The point is crucial because it is highly likely that AT&T will not pay any money to local governments in the form of franchise fees under this or any other regime. AT&T has been claiming in courts and jurisdictions across the country that it’s Operation Lightspeed will not deliver cable television, but will be Internet Protocol Television (IPTV). In lawsuits brought against local governments in some cases and by local governments in others, AT&T claims that because the service is Internet Protocol-based, Operation Lightspeed is an information service. Because it is an information service, AT&T argues, it is not subject either to franchise fees or to taxation. AT&T has made these claims in courts in California and Illinois.

By specifically exempting information services from the gross revenues covered by the bill, BellSouth has (with the Legislature’s consent) given A&T the legal basis to both avoid the franchise fee regime this bill will create, but also to avoid any other kinds of taxes or fees that are imposed on traditional cable services.

This is the point I testified on in both the House and Senate Commerce committees to little or no effect.

There was another fundamental piece of deception in the bill and its lobbying that concealed the ultimate impact of the bill. That was accomplished by casting the bill as a recipe for bringing competition to the cable industry. It might, in some limited way in some limited parts of Louisiana, do that.

But, more fundamentally, what the bill will do is legitimize network red-lining and enshrine in Louisiana law the legality of the digital divide. That is, by enabling BellSouth/AT&T and possibly other companies the right to pick and choose the neighborhoods where they will offer their network assets, this act gives the endorsement of law to the permanent creation of digital haves and have nots in our state. It’s not about cable tv, it is about connectivity.

Under the provisions of this bill, BellSouth/AT&T will not bring broadband services any place where they are not currently available. That is, the company will deploy where they currently have sufficient network resources. They will not expand their broadband foot print (unless it’s to bring in a gated community), but will work on capturing video business from those customers within their existing market base.

HB 699 declares that creating the digital divide is the official policy of the State of Louisiana. The reason for the existence of the Louisiana Broadband Council (that is, to close the digital divide) is now moot. Its continued existence would be a mockery and insult to the people of the state. This bill says it is the policy of Louisiana to re-enforce and amplify the effects of the divide. Will someone please tell the Governor this before she signs this bill? Probably not.

It had been a while since I’d been involved with the effort to pass or prevent passage of legislation in Baton Rouge. It has been a sobering experience. If you want to understand why Louisiana has been and remains such a backwards state, go watch your Legislature in action.

They routinely vote on matters about which they have no knowledge or expertise, nor is there any evidence of any level of knowledge or expertise on matters other than language at the staff level. They are completely at the mercy of the information provided them by lobbyists representing special interest groups.
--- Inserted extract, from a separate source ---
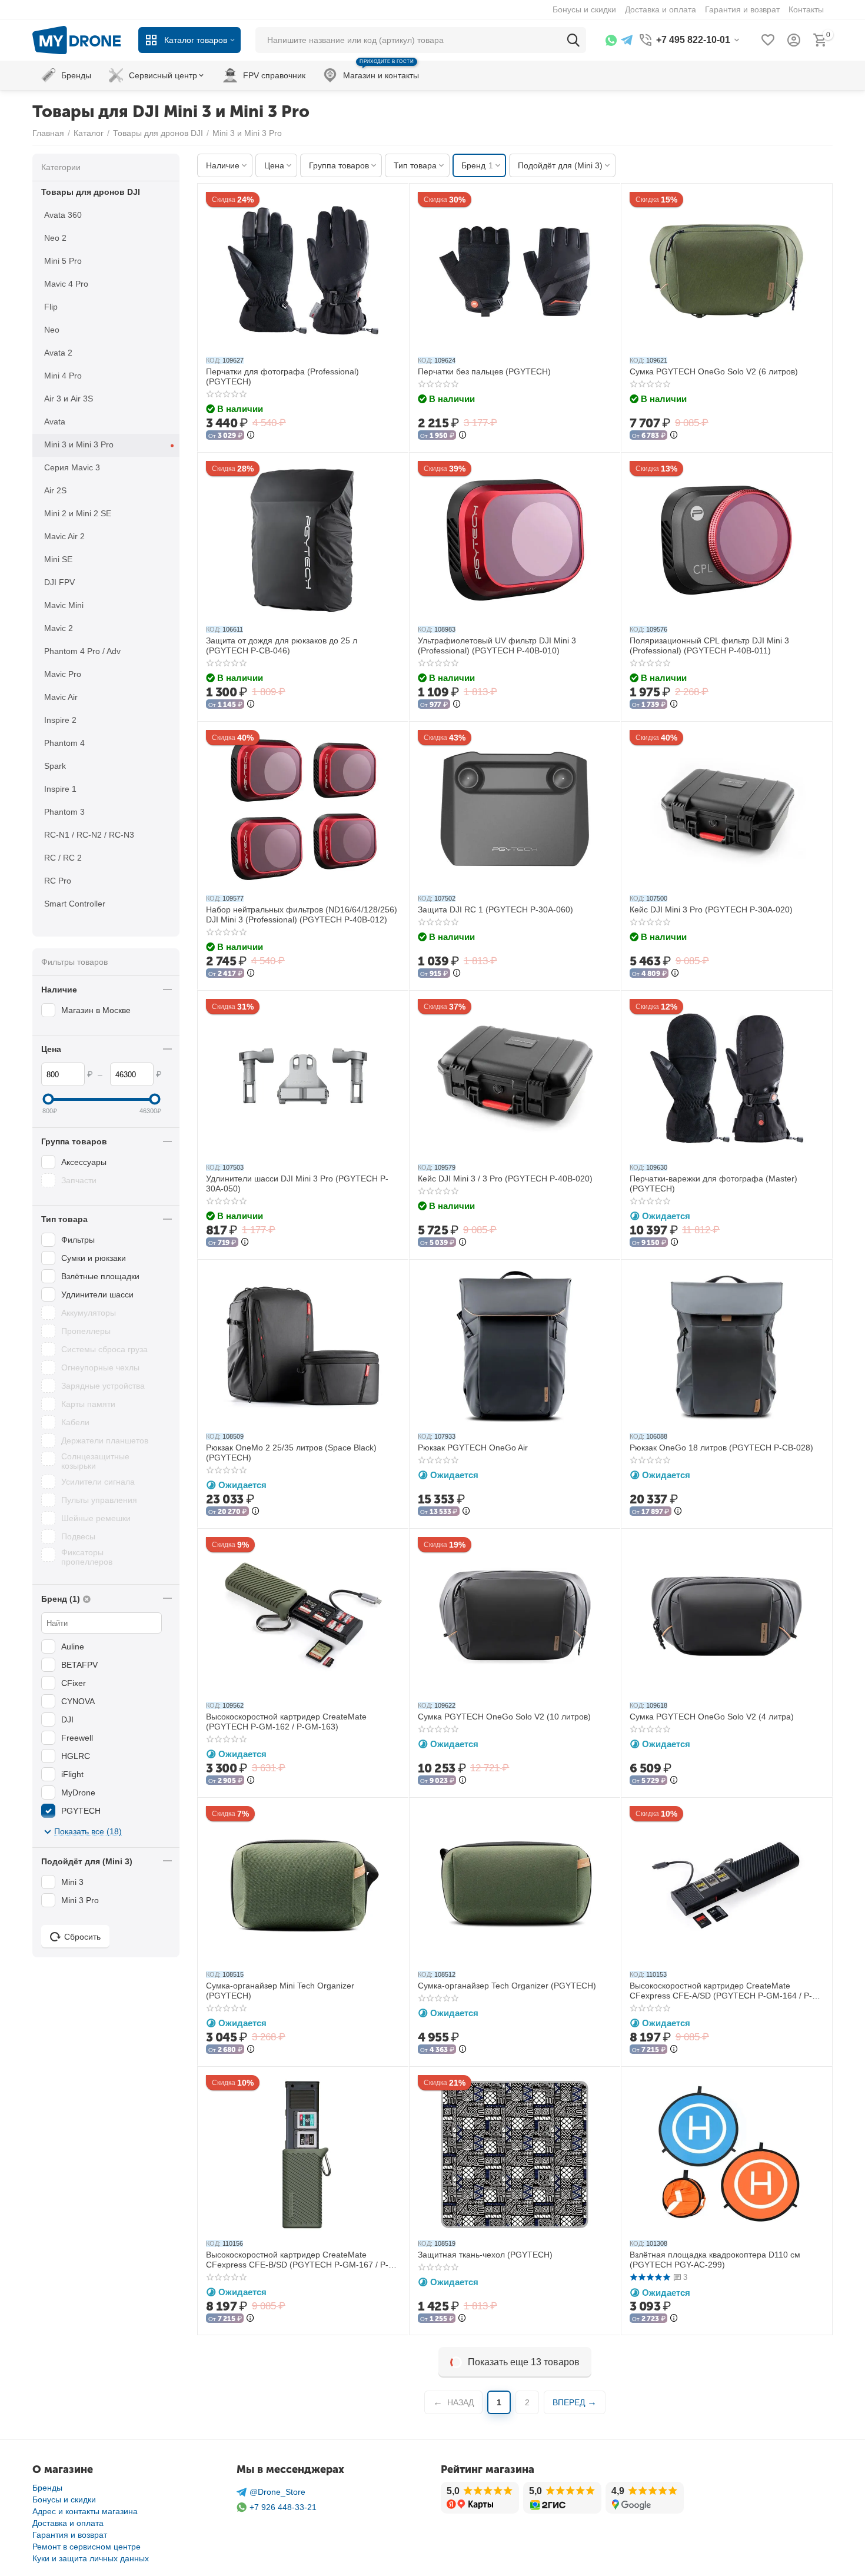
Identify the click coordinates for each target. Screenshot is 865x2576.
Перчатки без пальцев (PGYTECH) (484, 371)
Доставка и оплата (68, 2523)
If we, in fact, get the government we deserve, then it is an indictment of ourselves as citizens. We ought to demand better — at least, better informed legislators and the creation of knowledge bases within the Legislature that can help lawmakers evaluate the claims and promises being made to them.

Right now, it is garbage in and garbage out. HB 699 is the latest proof.

Because of the alternating cycle of ‘fiscal/general’ legislative sessions, it looks like we’ll be stuck with this bill for at least two years. That means that repealing this act and, just as importantly, repealing the Fair Competition Act will have to wait until 2008.

It’s time to start planning for this fight now.